The data you will use for this analysis can be accessed here: "data/rentals.csv"

Initial Exploration

#Importing libraries and the data
import pandas as pd
import numpy as np
import matplotlib.pyplot as plt
import seaborn as sns

rentals_raw = pd.read_csv("data/rentals.csv")

rentals_raw.head()
#Feature exploration
print("Property Types:",rentals_raw["property_type"].unique())
print("Room Types:",rentals_raw["room_type"].unique())
print("Statistics:\n", rentals_raw[["bathrooms","bedrooms","minimum_nights"]].describe(percentiles=[.5]))

The id column appears to hold a unique identifier for each property. Latitude and longitude are continuous features that hold the coordinates of the property. Property type and room type are categorical features. Bathrooms and bedrooms are continuous features, but because of the limited number of possibilities, they could possibly be treated as categorical. These features contain nans. Because of the context, nans will be converted to zeros. Minimum nights is similar, however there appears to be outliers in the maximum amount.

#Outliers
coord_mask = rentals_raw.duplicated(subset = ["latitude", "longitude"], keep=False)
rentals_raw = rentals_raw[~coord_mask]
                          
rentals_raw = rentals_raw[rentals_raw["minimum_nights"]<=365]
rentals_raw.info()

There were four instances of duplicate coordinates, and three instances of minimum nights above one year. These are removed from the data as outliers.

#Formatting
rentals_raw.fillna(0,inplace=True)

rentals_raw["price"] = (rentals_raw["price"].str.strip("$")).str.replace(",","").astype(np.float)
rentals = rentals_raw.set_index("id")
print(rentals.shape)

The index is set to be id to facilitate row identification. NAs are dropped, and the price column is converted into floats. The rentals dataframe will be used from now on. There are 7 features, 1 target variable, and 8100 instances.

Exploratory Data Analysis

The goal is to create a model that is able to predict price given the 7 features. Price is continous, so some regression model will be used. Before modeling, we will look at the distribution and relationship between the features and target variable. Specifically at those whose price is below $1500, because there are a few outliers in terms of price.

#Continous Features
plt.rcParams["figure.figsize"] = (20,10)
sns.set_palette("colorblind")

fig, ax = plt.subplots(1,2)
sns.boxplot("bedrooms","price",data=rentals[rentals["price"]<1500], ax = ax[0])
ax[0].set(xlabel='Bedrooms', ylabel='Price', title="Prices based on Bedroom Number")

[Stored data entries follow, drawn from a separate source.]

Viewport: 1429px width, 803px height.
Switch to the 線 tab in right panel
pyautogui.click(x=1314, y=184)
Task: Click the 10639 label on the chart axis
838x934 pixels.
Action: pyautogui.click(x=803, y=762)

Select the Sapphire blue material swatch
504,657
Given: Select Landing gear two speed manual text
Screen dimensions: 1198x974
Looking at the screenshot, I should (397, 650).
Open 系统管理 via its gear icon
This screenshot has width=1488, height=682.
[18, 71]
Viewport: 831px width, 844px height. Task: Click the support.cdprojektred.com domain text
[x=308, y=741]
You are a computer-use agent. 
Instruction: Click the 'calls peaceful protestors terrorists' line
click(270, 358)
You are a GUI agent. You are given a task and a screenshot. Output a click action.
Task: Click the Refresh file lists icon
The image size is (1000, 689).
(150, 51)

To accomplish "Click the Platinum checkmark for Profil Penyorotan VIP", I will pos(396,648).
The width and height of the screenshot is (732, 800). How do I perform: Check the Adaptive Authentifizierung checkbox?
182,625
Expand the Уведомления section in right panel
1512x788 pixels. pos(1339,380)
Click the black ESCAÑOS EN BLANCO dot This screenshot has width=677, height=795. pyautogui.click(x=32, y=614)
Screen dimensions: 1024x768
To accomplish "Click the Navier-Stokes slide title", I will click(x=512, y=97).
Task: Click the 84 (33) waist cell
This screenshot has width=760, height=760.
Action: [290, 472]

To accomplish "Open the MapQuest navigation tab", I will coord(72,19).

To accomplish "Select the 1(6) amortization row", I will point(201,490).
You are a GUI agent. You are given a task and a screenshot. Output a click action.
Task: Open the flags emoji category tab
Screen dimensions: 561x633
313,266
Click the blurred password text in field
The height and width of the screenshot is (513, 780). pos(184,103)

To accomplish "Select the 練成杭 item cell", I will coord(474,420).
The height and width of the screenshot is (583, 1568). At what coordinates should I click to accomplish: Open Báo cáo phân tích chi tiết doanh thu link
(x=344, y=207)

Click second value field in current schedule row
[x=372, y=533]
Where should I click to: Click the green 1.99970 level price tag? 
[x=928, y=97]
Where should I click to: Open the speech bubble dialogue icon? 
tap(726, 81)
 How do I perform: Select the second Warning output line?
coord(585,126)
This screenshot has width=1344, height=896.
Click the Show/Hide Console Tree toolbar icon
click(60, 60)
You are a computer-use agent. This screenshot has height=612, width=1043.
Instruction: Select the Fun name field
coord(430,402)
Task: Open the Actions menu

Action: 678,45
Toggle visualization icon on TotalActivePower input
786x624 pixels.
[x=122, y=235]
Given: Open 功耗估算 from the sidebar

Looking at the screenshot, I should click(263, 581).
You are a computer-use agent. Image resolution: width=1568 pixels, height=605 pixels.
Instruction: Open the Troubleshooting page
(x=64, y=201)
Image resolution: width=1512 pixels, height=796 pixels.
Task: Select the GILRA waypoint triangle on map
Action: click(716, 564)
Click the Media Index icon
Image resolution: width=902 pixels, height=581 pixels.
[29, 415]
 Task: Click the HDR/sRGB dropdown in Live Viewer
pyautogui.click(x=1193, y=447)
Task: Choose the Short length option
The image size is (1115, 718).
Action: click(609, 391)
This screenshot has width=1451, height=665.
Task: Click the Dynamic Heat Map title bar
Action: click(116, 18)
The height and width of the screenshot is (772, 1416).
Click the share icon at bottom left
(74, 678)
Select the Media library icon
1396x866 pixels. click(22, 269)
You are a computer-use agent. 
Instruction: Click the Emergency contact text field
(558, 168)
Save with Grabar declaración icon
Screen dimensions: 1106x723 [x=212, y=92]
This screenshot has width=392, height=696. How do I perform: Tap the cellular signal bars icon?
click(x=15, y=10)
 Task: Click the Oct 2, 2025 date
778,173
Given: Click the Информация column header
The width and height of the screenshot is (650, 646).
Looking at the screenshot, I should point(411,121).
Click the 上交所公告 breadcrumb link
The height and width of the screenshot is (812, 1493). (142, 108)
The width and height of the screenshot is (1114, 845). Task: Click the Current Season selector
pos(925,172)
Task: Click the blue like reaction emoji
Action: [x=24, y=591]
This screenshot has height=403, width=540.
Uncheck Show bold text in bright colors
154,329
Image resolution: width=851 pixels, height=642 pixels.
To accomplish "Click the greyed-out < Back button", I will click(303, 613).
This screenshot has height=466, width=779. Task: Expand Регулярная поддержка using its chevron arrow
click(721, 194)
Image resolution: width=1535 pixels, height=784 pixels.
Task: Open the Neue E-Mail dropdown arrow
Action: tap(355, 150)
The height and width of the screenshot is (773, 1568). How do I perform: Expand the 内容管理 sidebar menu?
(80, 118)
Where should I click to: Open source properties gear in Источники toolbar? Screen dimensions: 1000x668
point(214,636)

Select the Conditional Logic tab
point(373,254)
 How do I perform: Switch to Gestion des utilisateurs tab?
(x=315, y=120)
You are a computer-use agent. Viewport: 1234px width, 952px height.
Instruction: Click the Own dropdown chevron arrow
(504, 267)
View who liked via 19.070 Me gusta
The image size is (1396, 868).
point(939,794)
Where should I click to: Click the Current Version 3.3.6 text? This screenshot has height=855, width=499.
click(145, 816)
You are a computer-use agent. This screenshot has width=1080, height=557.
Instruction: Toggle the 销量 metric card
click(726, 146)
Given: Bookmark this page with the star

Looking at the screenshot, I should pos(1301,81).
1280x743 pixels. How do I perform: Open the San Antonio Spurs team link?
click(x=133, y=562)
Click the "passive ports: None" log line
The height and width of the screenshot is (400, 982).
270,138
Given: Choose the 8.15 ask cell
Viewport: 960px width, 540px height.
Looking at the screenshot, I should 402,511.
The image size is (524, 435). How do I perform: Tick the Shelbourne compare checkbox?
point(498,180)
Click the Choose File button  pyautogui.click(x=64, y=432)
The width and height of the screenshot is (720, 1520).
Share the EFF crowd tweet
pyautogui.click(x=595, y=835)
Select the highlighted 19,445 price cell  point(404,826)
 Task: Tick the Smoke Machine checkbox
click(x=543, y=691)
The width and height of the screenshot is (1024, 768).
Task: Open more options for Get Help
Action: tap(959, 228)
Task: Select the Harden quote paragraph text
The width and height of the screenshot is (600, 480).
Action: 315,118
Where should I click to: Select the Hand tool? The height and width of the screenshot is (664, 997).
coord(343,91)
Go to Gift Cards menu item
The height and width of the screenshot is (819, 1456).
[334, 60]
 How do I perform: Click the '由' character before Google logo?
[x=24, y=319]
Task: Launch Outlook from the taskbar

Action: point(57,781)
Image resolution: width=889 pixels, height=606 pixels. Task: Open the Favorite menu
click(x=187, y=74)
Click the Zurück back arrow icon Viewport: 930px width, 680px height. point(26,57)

sns.boxplot("bathrooms","price",data=rentals[rentals["price"]<1500], ax = ax[1])
ax[1].set(xlabel='Bathrooms', ylabel='Price', title="Prices based on Bathroom Number")
plt.show()

Both the number of bedrooms and bathrooms seem to have some positive correlation with the price, albeit with some variance. A hypothesize for this is that more extravagant properties have more bedrooms and bathrooms, and more extravagant properties should be pricier. These types of linear relations can be captured well with a linear regression. It's worth noting that properties with one and two bedrooms and bathrooms appear to have more outliers than the rest. This is most likely a consequence of the distribution of houses with these characteristics.

#Categorical Features
plt.rcParams["figure.figsize"] = (20,10)
sns.set_palette("colorblind")

fig, ax = plt.subplots(1,2)
sns.boxplot(y="property_type",x="price",data=rentals[rentals["price"]<1500], ax = ax[0],
            order =rentals[rentals["price"]<1500].groupby("property_type").median().sort_values("price").index)
ax[0].set(xlabel='Prices', ylabel='Property Type', title="Prices based on Property Type")

sns.boxplot("room_type","price",data=rentals[rentals["price"]<1500], ax = ax[1],
           order = rentals[rentals["price"]<1500].groupby("room_type").median().sort_values("price").index)
ax[1].set(xlabel='Room Type', ylabel='Prices', title="Prices based on Room Type")
plt.show()

These categorical features inherently do not have an order. The property type and room type boxplots were ordered top to bottom and left to right respectively based on ascending price medians. We see a similar trend as above; a less extravagnt rv or hostel is cheaper than a resort or hotel. The large number of property types however might make these trends difficult to capture with a linear regression. A decision tree is an alternative model.